The main piece of information you need is your address. At EasyInsure.ca we do most of the work for you, but there’s some other things that can be helpful to have at your fingertips when deciding on a policy.
- Exact Address
- Insurance information – Your current policy and renewal date
- Claims history – Have you had any? What it was for, amount paid out, and when.
- Home occupants – Who will be living there? Are there tenants or pets?
- Property details – Material the home is built with, heating, outbuildings (garages, sheds), type of electrical and plumbing, trees, pool etc.
- Personal belongings – The approximate value of what you own
What is the average Home Insurance premium in Canada?
The average cost in Canada is $960 a year but varies based on location and other factors. For example, in Ontario it’s $1,250 per year, or just over a $100 per month. Tenants in the same province pay $210 annually or just shy of $20 per month. Ontario condo owners pay an average of about $345 per year.

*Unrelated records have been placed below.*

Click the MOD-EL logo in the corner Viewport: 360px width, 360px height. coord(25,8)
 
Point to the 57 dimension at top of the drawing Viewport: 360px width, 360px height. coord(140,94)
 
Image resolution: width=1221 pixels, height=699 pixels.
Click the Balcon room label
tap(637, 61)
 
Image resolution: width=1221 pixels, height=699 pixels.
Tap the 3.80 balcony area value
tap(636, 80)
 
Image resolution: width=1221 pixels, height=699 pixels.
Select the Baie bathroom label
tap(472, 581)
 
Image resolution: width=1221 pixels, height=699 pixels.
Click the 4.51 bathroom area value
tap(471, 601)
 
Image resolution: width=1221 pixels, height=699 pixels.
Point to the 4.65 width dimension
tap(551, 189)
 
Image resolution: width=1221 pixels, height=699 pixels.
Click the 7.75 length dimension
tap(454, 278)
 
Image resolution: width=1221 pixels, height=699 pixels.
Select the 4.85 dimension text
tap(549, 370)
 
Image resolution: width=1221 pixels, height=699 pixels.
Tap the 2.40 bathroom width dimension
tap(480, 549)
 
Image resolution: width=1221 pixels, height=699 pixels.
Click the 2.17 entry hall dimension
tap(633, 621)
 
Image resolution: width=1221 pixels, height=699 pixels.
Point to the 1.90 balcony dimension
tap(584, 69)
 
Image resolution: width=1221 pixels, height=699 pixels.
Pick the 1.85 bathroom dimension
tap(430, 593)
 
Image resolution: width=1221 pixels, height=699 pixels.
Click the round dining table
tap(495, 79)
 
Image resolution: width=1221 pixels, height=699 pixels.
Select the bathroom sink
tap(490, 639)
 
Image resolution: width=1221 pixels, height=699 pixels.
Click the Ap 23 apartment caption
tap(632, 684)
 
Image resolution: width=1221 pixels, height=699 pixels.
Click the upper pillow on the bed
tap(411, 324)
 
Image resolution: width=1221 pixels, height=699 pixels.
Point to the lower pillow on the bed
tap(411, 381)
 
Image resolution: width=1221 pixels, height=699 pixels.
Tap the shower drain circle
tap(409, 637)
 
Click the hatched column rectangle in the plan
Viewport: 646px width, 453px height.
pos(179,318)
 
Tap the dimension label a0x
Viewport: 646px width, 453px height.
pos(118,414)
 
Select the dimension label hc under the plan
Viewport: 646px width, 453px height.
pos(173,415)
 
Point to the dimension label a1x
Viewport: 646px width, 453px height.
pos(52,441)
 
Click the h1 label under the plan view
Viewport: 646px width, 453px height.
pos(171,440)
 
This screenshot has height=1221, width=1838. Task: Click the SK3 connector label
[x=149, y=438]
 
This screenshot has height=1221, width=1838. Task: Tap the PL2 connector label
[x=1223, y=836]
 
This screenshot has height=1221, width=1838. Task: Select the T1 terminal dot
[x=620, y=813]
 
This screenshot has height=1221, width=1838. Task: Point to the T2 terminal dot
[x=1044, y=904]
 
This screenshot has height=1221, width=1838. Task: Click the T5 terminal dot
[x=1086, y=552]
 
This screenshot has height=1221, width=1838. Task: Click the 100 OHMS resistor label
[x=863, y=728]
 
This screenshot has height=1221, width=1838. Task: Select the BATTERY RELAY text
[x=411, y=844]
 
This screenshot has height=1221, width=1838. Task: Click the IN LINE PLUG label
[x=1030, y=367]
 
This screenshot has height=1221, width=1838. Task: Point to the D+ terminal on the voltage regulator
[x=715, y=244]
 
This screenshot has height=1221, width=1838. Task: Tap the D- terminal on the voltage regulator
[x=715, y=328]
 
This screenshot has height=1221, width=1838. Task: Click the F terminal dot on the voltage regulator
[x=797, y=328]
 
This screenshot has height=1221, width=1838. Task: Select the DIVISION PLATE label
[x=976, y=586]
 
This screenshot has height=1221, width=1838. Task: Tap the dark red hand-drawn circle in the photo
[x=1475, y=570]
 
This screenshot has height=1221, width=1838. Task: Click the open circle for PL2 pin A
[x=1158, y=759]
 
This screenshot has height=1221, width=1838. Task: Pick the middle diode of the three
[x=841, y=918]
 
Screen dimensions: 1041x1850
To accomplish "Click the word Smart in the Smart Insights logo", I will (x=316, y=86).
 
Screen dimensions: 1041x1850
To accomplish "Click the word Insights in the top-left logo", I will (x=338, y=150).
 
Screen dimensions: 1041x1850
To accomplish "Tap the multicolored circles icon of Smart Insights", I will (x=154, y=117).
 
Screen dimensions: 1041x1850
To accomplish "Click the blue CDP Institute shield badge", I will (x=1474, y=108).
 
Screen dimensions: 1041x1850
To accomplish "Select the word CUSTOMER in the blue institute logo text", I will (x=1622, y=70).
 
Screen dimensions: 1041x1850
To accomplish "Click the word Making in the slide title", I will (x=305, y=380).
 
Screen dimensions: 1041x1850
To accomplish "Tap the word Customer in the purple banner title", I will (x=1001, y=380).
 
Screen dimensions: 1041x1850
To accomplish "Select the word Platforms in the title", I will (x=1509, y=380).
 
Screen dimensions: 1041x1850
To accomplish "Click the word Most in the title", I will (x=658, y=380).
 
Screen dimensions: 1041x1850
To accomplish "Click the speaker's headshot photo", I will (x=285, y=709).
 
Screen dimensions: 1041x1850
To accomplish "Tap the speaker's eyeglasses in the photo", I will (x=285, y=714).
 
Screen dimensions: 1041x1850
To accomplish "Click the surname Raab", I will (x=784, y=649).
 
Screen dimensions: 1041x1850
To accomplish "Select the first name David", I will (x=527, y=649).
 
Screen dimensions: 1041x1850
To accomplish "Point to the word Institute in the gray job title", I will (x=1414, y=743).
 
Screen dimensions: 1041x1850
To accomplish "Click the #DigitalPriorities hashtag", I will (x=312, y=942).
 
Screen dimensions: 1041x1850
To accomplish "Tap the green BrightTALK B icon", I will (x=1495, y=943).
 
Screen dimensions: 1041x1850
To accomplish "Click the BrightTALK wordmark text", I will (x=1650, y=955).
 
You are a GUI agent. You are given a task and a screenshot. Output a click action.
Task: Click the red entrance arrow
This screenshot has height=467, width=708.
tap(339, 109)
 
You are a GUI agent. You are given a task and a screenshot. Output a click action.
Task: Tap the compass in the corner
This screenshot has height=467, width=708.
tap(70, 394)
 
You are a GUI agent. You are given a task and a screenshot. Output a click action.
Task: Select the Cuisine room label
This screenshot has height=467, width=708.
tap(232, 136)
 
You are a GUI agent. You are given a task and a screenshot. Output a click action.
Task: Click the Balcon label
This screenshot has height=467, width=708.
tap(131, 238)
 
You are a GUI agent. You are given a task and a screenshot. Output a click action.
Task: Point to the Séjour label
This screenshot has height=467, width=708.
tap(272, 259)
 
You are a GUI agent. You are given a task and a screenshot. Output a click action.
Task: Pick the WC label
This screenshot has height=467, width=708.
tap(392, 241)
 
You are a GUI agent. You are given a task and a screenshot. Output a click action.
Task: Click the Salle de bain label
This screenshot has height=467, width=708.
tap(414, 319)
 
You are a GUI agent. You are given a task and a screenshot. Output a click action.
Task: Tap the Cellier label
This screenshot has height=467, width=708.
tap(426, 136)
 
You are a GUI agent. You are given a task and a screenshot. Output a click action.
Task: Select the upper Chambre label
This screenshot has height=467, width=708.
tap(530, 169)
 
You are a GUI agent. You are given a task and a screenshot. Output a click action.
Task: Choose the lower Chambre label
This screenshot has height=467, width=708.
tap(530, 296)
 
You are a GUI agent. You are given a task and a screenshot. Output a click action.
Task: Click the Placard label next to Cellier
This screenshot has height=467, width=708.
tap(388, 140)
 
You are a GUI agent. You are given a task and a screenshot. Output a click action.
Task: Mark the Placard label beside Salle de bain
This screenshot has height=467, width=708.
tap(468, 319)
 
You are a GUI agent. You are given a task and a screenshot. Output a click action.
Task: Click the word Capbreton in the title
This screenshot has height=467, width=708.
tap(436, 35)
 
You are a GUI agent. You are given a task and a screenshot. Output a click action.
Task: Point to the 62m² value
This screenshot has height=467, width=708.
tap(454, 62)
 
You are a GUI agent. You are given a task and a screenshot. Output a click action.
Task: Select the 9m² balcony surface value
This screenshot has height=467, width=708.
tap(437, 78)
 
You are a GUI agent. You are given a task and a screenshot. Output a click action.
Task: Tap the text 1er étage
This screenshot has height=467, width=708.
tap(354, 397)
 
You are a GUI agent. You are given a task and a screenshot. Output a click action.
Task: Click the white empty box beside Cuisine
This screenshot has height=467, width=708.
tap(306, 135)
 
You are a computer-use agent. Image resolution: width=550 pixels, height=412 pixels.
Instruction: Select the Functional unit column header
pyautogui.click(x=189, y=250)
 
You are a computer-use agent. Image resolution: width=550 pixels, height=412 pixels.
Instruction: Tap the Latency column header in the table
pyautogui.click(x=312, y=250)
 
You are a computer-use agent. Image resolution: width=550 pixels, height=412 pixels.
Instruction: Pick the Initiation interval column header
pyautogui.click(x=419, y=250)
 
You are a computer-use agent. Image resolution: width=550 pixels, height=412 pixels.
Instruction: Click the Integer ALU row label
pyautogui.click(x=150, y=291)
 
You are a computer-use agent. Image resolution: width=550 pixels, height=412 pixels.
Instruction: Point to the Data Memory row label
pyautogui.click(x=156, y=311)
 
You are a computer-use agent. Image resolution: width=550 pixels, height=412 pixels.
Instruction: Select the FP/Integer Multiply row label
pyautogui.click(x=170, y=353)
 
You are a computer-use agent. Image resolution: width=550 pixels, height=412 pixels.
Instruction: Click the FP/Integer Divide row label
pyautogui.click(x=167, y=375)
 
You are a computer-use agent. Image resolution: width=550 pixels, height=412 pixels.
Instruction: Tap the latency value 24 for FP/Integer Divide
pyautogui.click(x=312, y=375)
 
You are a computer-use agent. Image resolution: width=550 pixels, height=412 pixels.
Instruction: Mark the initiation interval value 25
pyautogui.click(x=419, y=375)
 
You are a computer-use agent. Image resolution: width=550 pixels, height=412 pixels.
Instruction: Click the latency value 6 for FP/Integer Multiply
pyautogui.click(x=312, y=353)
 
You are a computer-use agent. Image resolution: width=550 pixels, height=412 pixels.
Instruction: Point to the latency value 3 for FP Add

What is a good deductible?
A deductible is what you agree to pay before your insurer covers the remaining cost when you have a claim. Deductibles are usually a set dollar amount but can also be a percentage. Deductibles don’t apply if your claim is related to third-party liability coverage.
Put simply, the higher your deductible the lower the premium. That’s because you’re assuming more risk. However, don’t choose a higher deductible just to decrease your monthly payments. That’s because if you need to file a claim and don’t have the funds to cover the deductible, it can cause financial stress. Should you file a claim, your monthly premiums may increase at renewal. If you can afford to pay for minor damage without making a claim, your premium is unlikely to rise.